There are various investment options available which help you accumulate wealth over time. You need to invest in those options that have the potential to offer high returns for your long-term financial security. We have covered the following in this article:

ULIPs vs Mutual Funds- Which is a Better Bet?

There are certain life events when you require a substantial sum. These can be purchasing or building a house, higher education and marriage of your children, and retired life. Considering the inflation rate, you must identify the avenues where your investment will generate the highest returns as per your risk profile.

Stock market investment has the potential to provide the highest returns among all investment options, but the risk involved is reasonably high. There are various channels through which you can invest money in the equity markets while balancing your long-term goals. Two of the most popular options among investors are mutual funds and ULIPs.

What are Mutual Funds?

Mutual funds are one of the most popular investment options today. They are primarily a trust wherein money from individual and institutional investors having a common objective is pooled together to invest in a variety of equity and debt instruments.

Mutual funds are managed by fund managers who make investment decisions on behalf of the investors. Mutual funds are of various types and are identified based on different parameters such as the type of market, the duration, and the risk factor.

Fund managers distribute any profit generated from the assets allocated in a fund among investors after deducting the expenses and levies. This amount is calculated by determining the Net Asset Value (NAV). 

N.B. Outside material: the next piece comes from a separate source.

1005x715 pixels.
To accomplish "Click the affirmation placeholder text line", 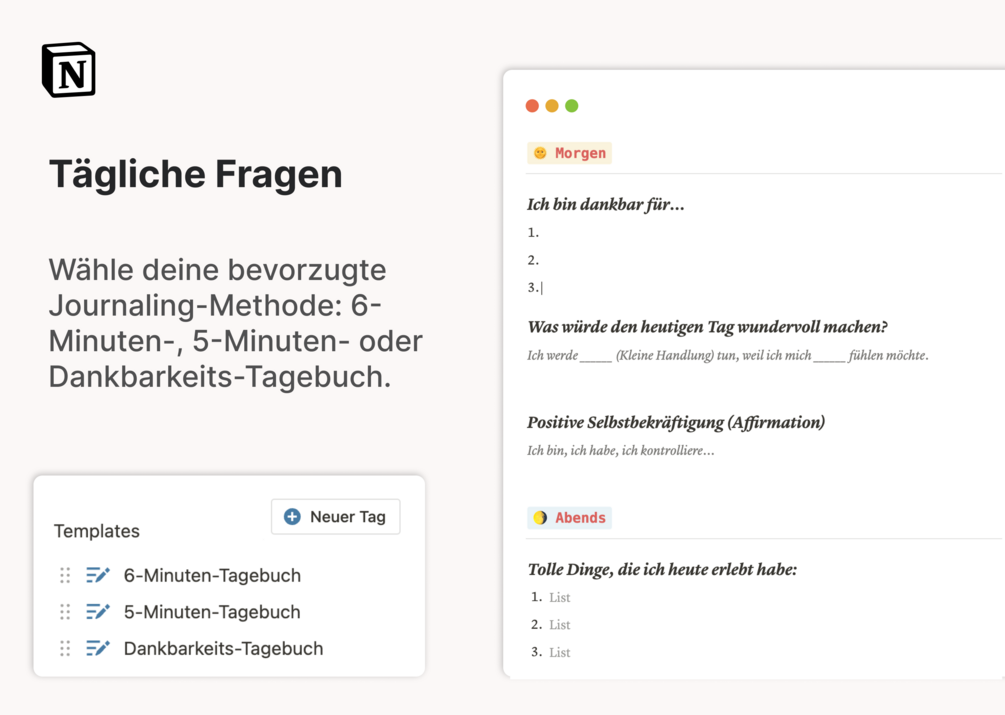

However, there are some unique types of mutual funds that are passively managed. Fund managers have a low to no role in managing those funds. An index fund is one such fund. The expense ratio is relatively low for passively managed funds for this reason. 

What are ULIPs?

ULIPs are amongst the latest financial products introduced for investors. Unit-Linked Insurance Plans (ULIPs) are insurance policies that offer investors an insurance cover while generating returns based on investments in various avenues. The insurance company floats a new scheme in a similar way to mutual funds and invites investors. ULIPs invest in equity shares, debt instruments, and bonds.

Basically, ULIPs are a combination of insurance products and investment plans. You can invest in equity, debt, or a combination of both asset types. You also have the option to switch between asset classes when required. 

ULIPs offer some unique benefits, such as partial withdrawal, several tax benefits, and a choice of life cover. There is also premium protection even if this is a partially market-linked product. 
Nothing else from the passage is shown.